Case Caption: Wilma Marsh-Monsanto v. William Clarenbach, et al.Case Number: S. Ct. Civ. No. 2014-0075Date: 02/10/2017Author: Cabret, Maria M. Citation: Summary:

In a quiet title action seeking to recover property on the island of St. John, all of the plaintiff-appellant's claims are barred by the statute of limitations, and the Superior Court's entry of summary judgment dismissing those claims is affirmed. The plaintiff acknowledged that she was aware of certain development activity on the property as early as 1982, but this action was not filed until 22 years later. Thus these claims are barred by the 20-year statute of limitations for actions for the recovery of real property under 5 V.I.C. § 31(1)(A), and no issue of equitable tolling of the statute has been presented. Remaining issues raised on appeal-concerning service of process, summary judgment procedures, and fraudulent transfer of property-were waived, and are not reached.
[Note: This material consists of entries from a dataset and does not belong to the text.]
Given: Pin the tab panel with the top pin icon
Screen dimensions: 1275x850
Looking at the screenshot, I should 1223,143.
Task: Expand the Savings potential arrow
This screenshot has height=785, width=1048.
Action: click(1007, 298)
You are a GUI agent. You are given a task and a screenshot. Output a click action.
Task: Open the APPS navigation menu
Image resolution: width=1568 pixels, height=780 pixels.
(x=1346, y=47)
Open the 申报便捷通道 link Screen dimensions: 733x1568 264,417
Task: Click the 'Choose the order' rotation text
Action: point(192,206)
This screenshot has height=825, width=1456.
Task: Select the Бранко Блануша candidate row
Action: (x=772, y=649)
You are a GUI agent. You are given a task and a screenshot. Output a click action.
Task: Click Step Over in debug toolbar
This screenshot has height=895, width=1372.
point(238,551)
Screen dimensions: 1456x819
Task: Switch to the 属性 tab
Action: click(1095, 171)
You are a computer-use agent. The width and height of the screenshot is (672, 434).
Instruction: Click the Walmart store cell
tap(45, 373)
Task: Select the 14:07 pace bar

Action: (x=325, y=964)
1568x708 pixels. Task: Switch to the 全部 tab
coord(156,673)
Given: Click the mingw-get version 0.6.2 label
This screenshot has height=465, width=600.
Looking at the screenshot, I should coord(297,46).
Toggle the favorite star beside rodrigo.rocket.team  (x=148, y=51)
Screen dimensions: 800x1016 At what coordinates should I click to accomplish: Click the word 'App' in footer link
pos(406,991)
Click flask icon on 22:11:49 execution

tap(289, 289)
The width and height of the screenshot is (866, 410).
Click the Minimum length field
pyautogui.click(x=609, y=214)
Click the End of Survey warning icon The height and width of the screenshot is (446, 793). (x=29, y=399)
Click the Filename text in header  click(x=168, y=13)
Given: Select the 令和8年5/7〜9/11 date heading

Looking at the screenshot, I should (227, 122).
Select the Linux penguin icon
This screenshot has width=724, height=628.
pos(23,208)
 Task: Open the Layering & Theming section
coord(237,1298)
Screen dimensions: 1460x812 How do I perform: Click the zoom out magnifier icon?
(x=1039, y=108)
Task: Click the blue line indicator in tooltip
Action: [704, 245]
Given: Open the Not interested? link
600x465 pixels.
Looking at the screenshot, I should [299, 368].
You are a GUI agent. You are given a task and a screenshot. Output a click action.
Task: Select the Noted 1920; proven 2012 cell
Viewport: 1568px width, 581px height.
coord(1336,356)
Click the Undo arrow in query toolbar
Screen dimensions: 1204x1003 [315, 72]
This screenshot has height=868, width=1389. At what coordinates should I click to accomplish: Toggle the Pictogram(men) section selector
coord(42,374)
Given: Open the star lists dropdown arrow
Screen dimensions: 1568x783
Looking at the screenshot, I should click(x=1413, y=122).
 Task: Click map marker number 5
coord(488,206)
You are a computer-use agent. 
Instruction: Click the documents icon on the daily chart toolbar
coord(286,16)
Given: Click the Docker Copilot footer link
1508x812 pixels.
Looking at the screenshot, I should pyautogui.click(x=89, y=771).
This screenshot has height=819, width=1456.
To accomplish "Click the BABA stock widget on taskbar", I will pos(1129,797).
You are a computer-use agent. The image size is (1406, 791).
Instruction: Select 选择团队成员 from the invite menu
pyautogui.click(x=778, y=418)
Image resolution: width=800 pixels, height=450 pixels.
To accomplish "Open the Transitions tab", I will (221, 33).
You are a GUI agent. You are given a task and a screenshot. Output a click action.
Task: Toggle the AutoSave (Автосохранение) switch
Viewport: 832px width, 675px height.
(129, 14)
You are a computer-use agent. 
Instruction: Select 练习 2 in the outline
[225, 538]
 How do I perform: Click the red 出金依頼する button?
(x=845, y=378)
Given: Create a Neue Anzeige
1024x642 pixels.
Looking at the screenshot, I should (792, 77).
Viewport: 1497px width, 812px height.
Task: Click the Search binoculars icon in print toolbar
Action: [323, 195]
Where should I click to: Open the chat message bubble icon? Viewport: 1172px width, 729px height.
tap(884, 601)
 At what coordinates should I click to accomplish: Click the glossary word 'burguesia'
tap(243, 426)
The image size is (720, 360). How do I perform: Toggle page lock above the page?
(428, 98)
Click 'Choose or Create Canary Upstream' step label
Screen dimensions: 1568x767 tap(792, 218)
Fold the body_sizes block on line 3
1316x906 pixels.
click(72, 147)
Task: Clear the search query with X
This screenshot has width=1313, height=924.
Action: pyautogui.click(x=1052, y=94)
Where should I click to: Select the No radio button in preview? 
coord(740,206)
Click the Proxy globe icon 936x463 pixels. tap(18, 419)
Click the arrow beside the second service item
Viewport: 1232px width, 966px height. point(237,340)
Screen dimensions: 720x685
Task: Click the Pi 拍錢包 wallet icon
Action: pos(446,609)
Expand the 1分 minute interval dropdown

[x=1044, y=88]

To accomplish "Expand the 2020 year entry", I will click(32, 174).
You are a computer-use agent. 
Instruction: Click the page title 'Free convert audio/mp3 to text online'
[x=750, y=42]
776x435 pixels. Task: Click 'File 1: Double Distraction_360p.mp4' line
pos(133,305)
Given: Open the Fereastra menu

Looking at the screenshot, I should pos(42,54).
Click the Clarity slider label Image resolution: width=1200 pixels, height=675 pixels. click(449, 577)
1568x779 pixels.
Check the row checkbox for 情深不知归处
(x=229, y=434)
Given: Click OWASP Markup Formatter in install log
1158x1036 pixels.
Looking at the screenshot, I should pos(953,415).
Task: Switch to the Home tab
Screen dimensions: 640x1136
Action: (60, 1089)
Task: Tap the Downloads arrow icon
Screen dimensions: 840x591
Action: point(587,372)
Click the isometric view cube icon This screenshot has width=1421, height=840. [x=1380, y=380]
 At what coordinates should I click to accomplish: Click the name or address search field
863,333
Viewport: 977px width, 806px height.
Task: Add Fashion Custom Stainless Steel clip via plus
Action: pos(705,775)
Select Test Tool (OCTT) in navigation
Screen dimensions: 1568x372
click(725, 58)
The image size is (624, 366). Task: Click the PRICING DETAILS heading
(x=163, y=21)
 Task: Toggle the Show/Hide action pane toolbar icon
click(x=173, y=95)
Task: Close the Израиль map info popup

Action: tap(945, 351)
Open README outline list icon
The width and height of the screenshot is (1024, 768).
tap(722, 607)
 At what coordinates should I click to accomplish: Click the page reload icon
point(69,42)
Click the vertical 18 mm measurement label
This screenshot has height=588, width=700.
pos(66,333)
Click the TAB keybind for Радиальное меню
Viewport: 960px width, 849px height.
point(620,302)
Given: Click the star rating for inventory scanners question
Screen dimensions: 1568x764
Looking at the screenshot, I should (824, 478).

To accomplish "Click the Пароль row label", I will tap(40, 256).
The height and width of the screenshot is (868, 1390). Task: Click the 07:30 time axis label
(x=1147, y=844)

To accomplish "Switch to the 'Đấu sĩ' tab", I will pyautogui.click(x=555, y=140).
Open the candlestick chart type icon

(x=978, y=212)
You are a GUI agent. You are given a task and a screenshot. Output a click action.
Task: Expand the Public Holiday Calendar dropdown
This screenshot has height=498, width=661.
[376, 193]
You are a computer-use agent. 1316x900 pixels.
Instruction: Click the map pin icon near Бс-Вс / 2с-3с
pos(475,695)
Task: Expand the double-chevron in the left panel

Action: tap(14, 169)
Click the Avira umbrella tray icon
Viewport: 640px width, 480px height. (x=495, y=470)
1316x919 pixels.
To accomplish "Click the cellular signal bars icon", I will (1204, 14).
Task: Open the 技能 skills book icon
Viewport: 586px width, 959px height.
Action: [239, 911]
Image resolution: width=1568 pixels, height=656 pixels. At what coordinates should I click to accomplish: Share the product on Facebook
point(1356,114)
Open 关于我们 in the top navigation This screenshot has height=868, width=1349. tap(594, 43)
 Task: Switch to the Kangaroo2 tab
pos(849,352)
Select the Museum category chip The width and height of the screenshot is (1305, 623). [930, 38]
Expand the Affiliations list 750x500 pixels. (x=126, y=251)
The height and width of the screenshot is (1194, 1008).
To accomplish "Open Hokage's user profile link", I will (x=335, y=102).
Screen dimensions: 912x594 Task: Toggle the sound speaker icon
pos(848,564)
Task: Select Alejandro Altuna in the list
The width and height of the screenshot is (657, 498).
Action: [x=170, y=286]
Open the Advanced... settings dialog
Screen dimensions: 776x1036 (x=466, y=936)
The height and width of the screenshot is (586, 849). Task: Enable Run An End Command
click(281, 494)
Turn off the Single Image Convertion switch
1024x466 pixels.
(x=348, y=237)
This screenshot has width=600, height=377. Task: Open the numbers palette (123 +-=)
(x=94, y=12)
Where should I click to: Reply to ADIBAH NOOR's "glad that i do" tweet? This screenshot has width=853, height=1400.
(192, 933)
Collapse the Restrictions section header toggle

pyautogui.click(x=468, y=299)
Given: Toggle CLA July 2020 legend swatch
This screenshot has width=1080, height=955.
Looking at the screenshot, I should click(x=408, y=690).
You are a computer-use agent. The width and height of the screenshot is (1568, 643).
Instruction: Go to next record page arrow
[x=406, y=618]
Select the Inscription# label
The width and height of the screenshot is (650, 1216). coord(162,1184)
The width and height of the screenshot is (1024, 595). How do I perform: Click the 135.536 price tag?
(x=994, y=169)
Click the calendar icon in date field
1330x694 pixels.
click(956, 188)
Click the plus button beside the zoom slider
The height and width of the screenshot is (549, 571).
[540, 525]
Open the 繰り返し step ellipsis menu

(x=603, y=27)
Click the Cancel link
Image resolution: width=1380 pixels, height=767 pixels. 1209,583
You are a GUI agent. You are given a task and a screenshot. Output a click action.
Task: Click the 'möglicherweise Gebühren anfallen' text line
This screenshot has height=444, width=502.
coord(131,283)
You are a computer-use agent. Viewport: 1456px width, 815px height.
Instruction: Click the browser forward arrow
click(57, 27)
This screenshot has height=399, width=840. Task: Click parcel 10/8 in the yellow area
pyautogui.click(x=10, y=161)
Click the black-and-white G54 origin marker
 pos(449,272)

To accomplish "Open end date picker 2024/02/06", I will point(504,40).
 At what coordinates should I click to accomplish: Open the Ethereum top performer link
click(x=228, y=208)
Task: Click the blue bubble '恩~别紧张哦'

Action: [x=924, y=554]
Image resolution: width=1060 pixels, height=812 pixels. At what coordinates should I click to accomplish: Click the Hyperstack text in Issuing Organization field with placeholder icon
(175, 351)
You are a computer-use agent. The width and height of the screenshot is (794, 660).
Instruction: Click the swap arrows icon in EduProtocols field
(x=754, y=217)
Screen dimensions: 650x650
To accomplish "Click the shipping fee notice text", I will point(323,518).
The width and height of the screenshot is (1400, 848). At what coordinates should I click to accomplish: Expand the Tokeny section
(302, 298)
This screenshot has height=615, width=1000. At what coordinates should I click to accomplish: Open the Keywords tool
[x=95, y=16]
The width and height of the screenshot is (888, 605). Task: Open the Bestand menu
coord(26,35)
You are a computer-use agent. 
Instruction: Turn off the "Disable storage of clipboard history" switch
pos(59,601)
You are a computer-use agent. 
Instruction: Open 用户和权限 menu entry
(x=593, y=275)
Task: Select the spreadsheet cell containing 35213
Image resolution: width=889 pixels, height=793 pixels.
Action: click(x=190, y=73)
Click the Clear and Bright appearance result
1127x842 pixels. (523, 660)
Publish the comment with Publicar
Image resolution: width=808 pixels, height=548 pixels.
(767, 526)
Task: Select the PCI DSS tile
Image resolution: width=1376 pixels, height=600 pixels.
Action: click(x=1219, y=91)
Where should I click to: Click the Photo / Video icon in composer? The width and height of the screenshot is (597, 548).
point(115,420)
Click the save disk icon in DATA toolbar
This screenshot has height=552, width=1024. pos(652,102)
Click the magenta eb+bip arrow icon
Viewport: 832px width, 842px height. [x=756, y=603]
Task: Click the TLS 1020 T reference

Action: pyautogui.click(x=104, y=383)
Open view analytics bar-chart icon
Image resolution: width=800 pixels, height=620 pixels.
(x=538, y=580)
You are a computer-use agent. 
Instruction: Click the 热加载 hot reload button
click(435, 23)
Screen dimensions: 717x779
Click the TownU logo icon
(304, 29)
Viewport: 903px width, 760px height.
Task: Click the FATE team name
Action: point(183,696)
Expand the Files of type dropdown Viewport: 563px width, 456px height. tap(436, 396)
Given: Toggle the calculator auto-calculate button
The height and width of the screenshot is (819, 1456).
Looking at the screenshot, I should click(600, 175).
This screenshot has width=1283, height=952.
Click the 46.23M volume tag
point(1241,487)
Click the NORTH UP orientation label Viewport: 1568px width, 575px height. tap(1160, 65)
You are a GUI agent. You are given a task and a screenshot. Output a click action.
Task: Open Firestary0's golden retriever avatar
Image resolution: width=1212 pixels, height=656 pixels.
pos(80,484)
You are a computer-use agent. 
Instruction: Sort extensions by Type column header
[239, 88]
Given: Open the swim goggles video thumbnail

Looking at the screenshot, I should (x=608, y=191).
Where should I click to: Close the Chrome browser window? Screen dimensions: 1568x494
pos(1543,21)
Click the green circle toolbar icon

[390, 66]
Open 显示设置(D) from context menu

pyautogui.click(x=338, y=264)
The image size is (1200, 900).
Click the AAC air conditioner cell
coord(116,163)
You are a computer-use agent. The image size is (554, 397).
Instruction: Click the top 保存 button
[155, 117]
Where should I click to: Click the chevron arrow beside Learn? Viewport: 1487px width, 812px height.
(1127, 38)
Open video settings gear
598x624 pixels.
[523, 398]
However, this Court retains discretion to notice errors that affect substantive rights, even if those errors were not properly presented on appeal, under V.I.S.CT.R. 4(h) and 22(m). When the Superior Court correctly determined that the statute of limitations barred the plaintiff's request for an adjudication of title to the parcel, it became improper to decide the merits that claim, effectively adjudicating an unpled counterclaim and divesting certain heirs of their alleged property interest in the subject parcel without affording them notice or an opportunity to be heard. Thus, the Superior Court committed a plain error by granting summary judgment on a request that was not properly before it. The October 21, 2014 order dismissing the plaintiff-appellant's claims on statute of limitations grounds is affirmed, but the Superior Court committed plain error by ruling on a declaratory judgment request that was not properly before it, that portion of the summary judgment order is reversed.